• _Problem requirements_
Transcribe the stretch of the article on the Stanford Law School event from "That expectation lasted" through "of her own.".

After Stanford Law School DEI dean lectures federal judge, debate on DEI intensifies
The dean is now on leave. This comes as red states debate over whether to ban DEI offices at public colleges. Is there a better way?
At a recent Stanford Law School event, sponsored by the school’s Federalist Society chapter, federal Judge Stuart Kyle Duncan quickly realized it would be impossible to give his prepared remarks over the shouts of student protesters. So when the school’s associate dean for Diversity, Equity, and Inclusion stood up to speak, Duncan thought she was standing to quiet the crowd.
That expectation lasted about as long as it took Tirien Steinbach, the DEI dean, to open up her folder and announce that she had prepared remarks of her own.
“This event is tearing at the fabric of this community,” Steinbach said to the room and to Duncan, who had been invited on March 9 to speak about his work on the United States Court of Appeals. “Do you have something so incredibly important to say … that it is worth this impact on the division of these people?” she said to Duncan.

• _Source data_
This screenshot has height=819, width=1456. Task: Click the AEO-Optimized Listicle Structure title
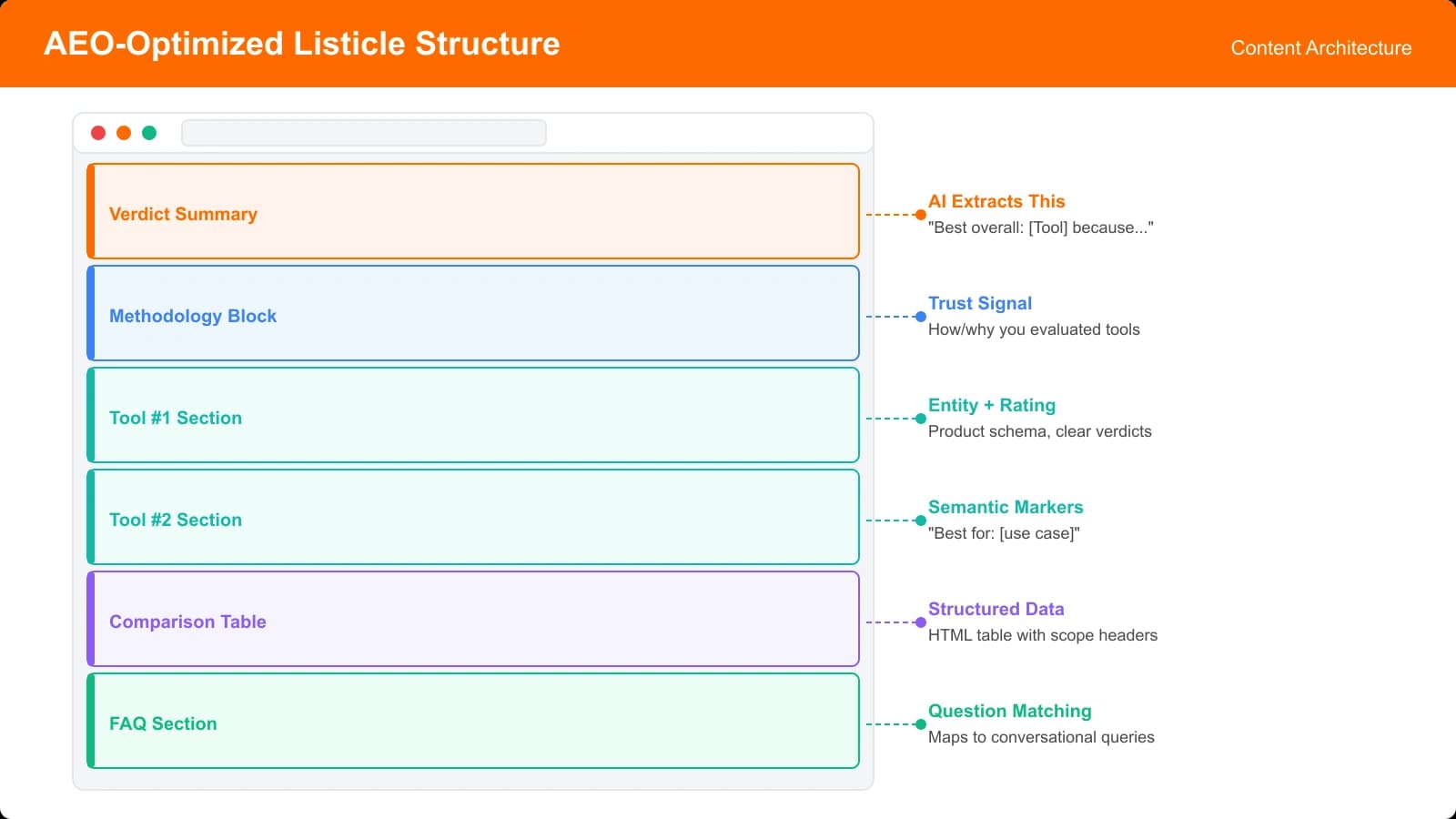(x=302, y=43)
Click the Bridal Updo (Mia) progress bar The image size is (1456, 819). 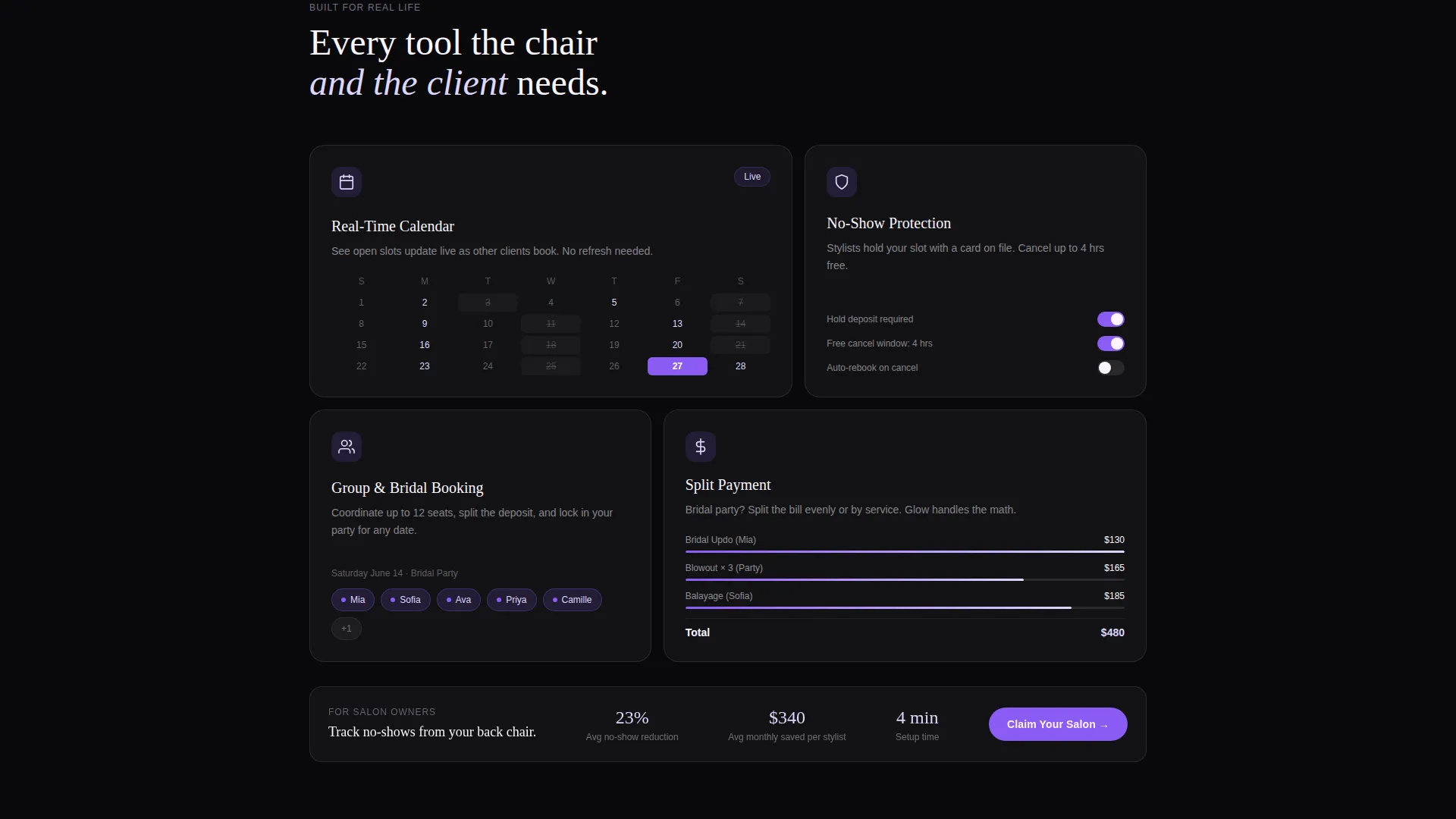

• _Final answer_
That expectation lasted about as long as it took Tirien Steinbach, the DEI dean, to open up her folder and announce that she had prepared remarks of her own.